= PROBLEM DESCRIPTION =
Output every record word for word.

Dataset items
+++

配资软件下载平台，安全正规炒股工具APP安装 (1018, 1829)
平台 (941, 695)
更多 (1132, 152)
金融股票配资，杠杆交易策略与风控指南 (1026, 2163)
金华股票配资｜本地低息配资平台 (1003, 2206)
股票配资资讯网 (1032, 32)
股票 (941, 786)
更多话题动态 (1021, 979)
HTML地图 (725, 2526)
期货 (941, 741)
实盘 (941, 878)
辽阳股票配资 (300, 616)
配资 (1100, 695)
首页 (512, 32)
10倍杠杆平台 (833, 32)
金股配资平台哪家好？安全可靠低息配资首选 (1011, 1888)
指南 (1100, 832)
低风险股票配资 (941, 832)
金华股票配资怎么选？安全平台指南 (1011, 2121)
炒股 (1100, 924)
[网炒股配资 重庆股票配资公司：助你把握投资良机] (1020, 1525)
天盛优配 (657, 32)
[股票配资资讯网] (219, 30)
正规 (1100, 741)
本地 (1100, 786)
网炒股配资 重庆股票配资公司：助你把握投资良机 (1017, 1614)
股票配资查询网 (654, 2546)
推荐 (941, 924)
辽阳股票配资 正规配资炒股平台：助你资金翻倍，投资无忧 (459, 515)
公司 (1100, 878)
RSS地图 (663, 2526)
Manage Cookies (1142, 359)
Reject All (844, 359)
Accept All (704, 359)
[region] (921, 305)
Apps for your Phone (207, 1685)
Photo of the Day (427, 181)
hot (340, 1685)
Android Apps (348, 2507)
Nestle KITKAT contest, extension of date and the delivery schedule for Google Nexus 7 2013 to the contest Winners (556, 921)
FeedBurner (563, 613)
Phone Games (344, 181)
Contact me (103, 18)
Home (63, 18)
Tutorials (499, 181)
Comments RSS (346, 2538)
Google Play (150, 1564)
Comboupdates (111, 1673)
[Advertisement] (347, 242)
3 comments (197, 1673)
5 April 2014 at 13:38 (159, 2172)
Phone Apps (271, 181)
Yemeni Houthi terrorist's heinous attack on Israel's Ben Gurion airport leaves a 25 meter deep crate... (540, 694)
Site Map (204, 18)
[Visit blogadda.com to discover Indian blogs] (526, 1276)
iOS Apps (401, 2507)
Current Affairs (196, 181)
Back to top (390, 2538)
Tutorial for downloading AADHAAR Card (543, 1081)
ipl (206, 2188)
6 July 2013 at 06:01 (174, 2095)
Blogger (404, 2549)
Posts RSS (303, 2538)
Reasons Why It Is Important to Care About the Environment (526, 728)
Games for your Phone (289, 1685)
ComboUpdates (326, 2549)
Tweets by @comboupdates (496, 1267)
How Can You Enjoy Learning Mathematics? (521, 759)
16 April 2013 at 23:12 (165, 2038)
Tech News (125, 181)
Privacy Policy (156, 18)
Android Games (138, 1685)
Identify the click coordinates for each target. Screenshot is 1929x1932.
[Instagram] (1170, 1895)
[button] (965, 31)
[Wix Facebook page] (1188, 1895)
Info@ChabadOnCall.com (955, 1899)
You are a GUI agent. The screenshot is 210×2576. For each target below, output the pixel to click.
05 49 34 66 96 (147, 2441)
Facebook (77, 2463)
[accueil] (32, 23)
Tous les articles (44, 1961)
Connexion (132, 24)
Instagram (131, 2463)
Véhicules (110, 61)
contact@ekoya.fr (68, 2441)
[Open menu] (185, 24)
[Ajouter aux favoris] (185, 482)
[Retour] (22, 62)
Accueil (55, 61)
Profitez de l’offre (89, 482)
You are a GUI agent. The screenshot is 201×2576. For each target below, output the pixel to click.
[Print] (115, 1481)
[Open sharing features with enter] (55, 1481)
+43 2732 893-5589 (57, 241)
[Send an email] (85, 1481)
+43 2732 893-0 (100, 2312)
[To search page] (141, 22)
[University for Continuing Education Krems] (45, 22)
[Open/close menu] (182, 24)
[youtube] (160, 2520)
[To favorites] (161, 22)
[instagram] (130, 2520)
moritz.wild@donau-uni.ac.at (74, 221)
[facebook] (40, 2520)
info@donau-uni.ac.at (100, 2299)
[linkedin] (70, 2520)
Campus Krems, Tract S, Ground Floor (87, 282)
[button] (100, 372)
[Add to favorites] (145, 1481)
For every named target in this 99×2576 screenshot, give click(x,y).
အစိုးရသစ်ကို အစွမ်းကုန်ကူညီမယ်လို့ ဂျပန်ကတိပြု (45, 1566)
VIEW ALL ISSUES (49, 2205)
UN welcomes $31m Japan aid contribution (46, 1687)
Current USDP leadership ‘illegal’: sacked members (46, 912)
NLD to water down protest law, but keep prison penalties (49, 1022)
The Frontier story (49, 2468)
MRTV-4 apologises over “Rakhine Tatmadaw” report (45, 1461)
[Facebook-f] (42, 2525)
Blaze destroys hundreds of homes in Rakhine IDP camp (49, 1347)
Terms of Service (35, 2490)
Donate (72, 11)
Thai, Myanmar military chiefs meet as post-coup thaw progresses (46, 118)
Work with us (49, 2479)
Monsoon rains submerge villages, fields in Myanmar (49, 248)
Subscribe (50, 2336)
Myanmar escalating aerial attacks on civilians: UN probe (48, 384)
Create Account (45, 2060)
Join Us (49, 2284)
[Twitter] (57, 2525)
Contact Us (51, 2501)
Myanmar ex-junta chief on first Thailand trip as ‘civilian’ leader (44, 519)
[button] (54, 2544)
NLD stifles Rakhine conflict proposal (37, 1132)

+++

= SOLUTION BELOW =
配资软件下载平台，安全正规炒股工具APP安装 (1018, 1829)
平台 (941, 695)
更多 (1132, 152)
金融股票配资，杠杆交易策略与风控指南 (1026, 2163)
金华股票配资｜本地低息配资平台 (1003, 2206)
股票配资资讯网 (1032, 32)
股票 (941, 786)
更多话题动态 (1021, 979)
HTML地图 (725, 2526)
期货 (941, 741)
实盘 (941, 878)
辽阳股票配资 (300, 616)
配资 (1100, 695)
首页 (512, 32)
10倍杠杆平台 (833, 32)
金股配资平台哪家好？安全可靠低息配资首选 (1011, 1888)
指南 (1100, 832)
低风险股票配资 (941, 832)
金华股票配资怎么选？安全平台指南 (1011, 2121)
炒股 (1100, 924)
[网炒股配资 重庆股票配资公司：助你把握投资良机] (1020, 1525)
天盛优配 (657, 32)
[股票配资资讯网] (219, 30)
正规 (1100, 741)
本地 (1100, 786)
网炒股配资 重庆股票配资公司：助你把握投资良机 (1017, 1614)
股票配资查询网 (654, 2546)
推荐 (941, 924)
辽阳股票配资 正规配资炒股平台：助你资金翻倍，投资无忧 (459, 515)
公司 (1100, 878)
RSS地图 (663, 2526)
Manage Cookies (1142, 359)
Reject All (844, 359)
Accept All (704, 359)
[region] (921, 305)
Apps for your Phone (207, 1685)
Photo of the Day (427, 181)
hot (340, 1685)
Android Apps (348, 2507)
Nestle KITKAT contest, extension of date and the delivery schedule for Google Nexus 7 2013 to the contest Winners (556, 921)
FeedBurner (563, 613)
Phone Games (344, 181)
Contact me (103, 18)
Home (63, 18)
Tutorials (499, 181)
Comments RSS (346, 2538)
Google Play (150, 1564)
Comboupdates (111, 1673)
[Advertisement] (347, 242)
3 comments (197, 1673)
5 April 2014 at 13:38 (159, 2172)
Phone Apps (271, 181)
Yemeni Houthi terrorist's heinous attack on Israel's Ben Gurion airport leaves a 25 meter deep crate... (540, 694)
Site Map (204, 18)
[Visit blogadda.com to discover Indian blogs] (526, 1276)
iOS Apps (401, 2507)
Current Affairs (196, 181)
Back to top (390, 2538)
Tutorial for downloading AADHAAR Card (543, 1081)
ipl (206, 2188)
6 July 2013 at 06:01 (174, 2095)
Blogger (404, 2549)
Posts RSS (303, 2538)
Reasons Why It Is Important to Care About the Environment (526, 728)
Games for your Phone (289, 1685)
ComboUpdates (326, 2549)
Tweets by @comboupdates (496, 1267)
How Can You Enjoy Learning Mathematics? (521, 759)
16 April 2013 at 23:12 (165, 2038)
Tech News (125, 181)
Privacy Policy (156, 18)
Android Games (138, 1685)
Identify the click coordinates for each target. Screenshot is 1929x1932.
[Instagram] (1170, 1895)
[button] (965, 31)
[Wix Facebook page] (1188, 1895)
Info@ChabadOnCall.com (955, 1899)
You are a GUI agent. The screenshot is 210×2576. For each target below, output the pixel to click.
05 49 34 66 96 (147, 2441)
Facebook (77, 2463)
[accueil] (32, 23)
Tous les articles (44, 1961)
Connexion (132, 24)
Instagram (131, 2463)
Véhicules (110, 61)
contact@ekoya.fr (68, 2441)
[Open menu] (185, 24)
[Ajouter aux favoris] (185, 482)
[Retour] (22, 62)
Accueil (55, 61)
Profitez de l’offre (89, 482)
You are a GUI agent. The screenshot is 201×2576. For each target below, output the pixel to click.
[Print] (115, 1481)
[Open sharing features with enter] (55, 1481)
+43 2732 893-5589 (57, 241)
[Send an email] (85, 1481)
+43 2732 893-0 (100, 2312)
[To search page] (141, 22)
[University for Continuing Education Krems] (45, 22)
[Open/close menu] (182, 24)
[youtube] (160, 2520)
[To favorites] (161, 22)
[instagram] (130, 2520)
moritz.wild@donau-uni.ac.at (74, 221)
[facebook] (40, 2520)
info@donau-uni.ac.at (100, 2299)
[linkedin] (70, 2520)
Campus Krems, Tract S, Ground Floor (87, 282)
[button] (100, 372)
[Add to favorites] (145, 1481)
For every named target in this 99×2576 screenshot, give click(x,y).
အစိုးရသစ်ကို အစွမ်းကုန်ကူညီမယ်လို့ ဂျပန်ကတိပြု (45, 1566)
VIEW ALL ISSUES (49, 2205)
UN welcomes $31m Japan aid contribution (46, 1687)
Current USDP leadership ‘illegal’: sacked members (46, 912)
NLD to water down protest law, but keep prison penalties (49, 1022)
The Frontier story (49, 2468)
MRTV-4 apologises over “Rakhine Tatmadaw” report (45, 1461)
[Facebook-f] (42, 2525)
Blaze destroys hundreds of homes in Rakhine IDP camp (49, 1347)
Terms of Service (35, 2490)
Donate (72, 11)
Thai, Myanmar military chiefs meet as post-coup thaw progresses (46, 118)
Work with us (49, 2479)
Monsoon rains submerge villages, fields in Myanmar (49, 248)
Subscribe (50, 2336)
Myanmar escalating aerial attacks on civilians: UN probe (48, 384)
Create Account (45, 2060)
Join Us (49, 2284)
[Twitter] (57, 2525)
Contact Us (51, 2501)
Myanmar ex-junta chief on first Thailand trip as ‘civilian’ leader (44, 519)
[button] (54, 2544)
NLD stifles Rakhine conflict proposal (37, 1132)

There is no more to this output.